Task brief: In the records below, can you switch "pencil" to "edit" and write out the stretch from the line containing "You are a GUI" through the line containing "pos(23,222)", with everything else unchanged and the pictures left out?

Input records:
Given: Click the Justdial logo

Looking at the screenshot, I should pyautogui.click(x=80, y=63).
==
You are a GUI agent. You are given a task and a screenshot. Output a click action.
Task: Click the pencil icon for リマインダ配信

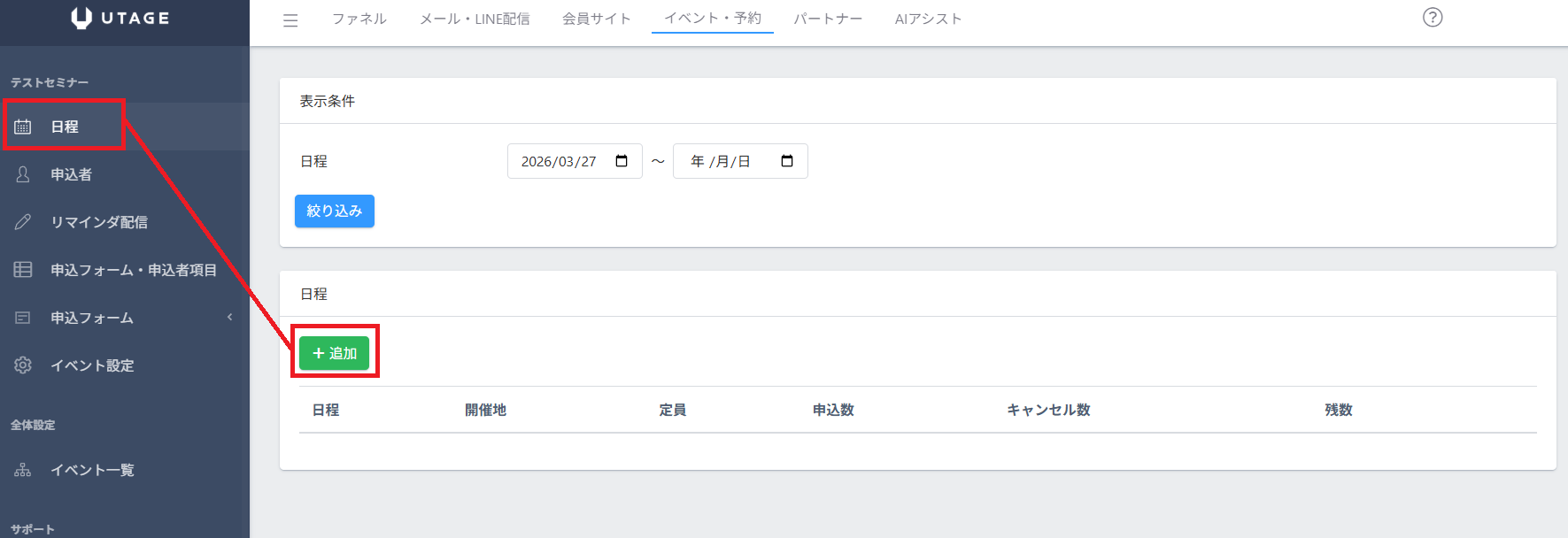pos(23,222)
==
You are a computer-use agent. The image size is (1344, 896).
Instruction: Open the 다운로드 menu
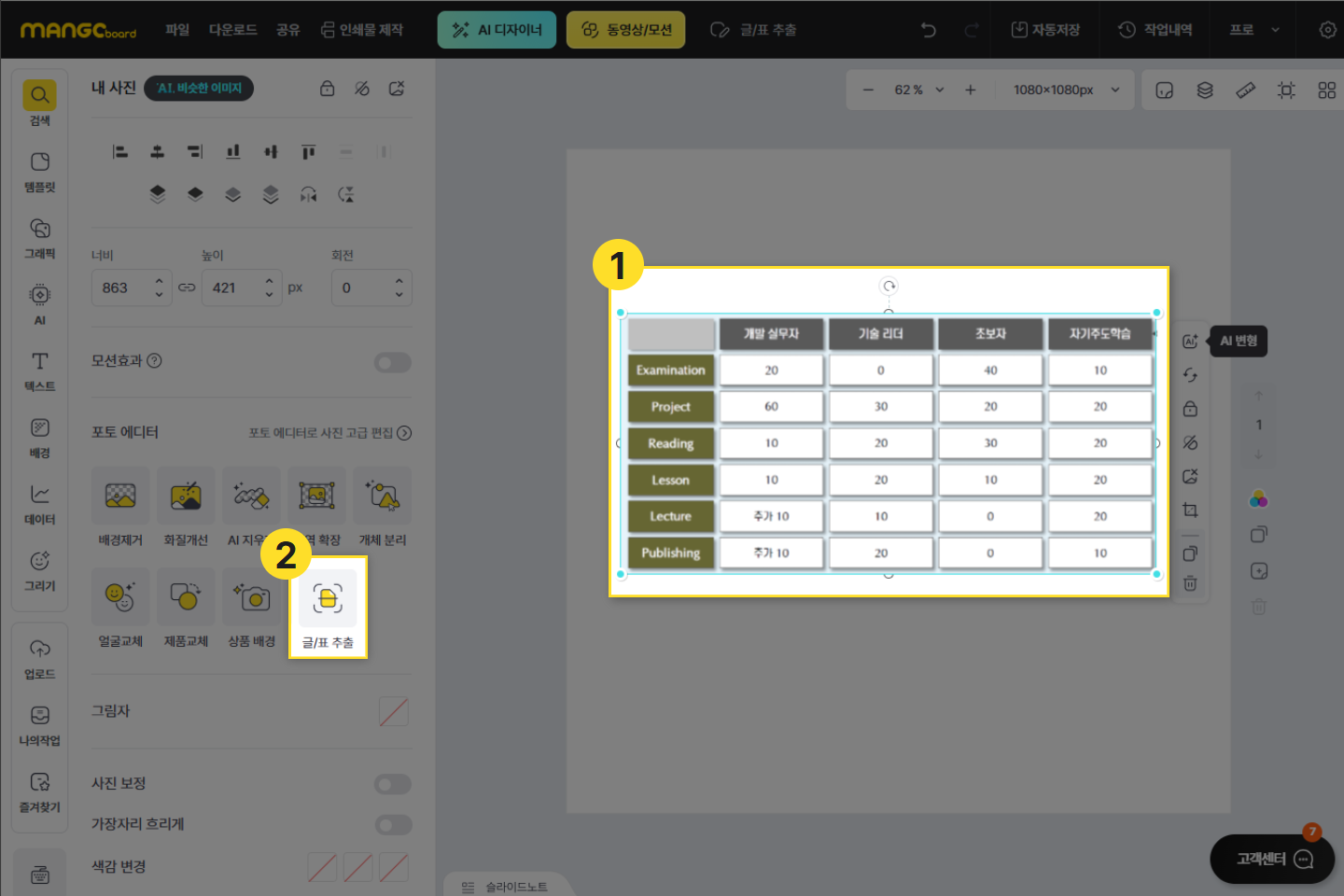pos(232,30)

Right answer:
You are a GUI agent. You are given a task and a screenshot. Output a click action.
Task: Click the edit icon for リマインダ配信

pos(23,222)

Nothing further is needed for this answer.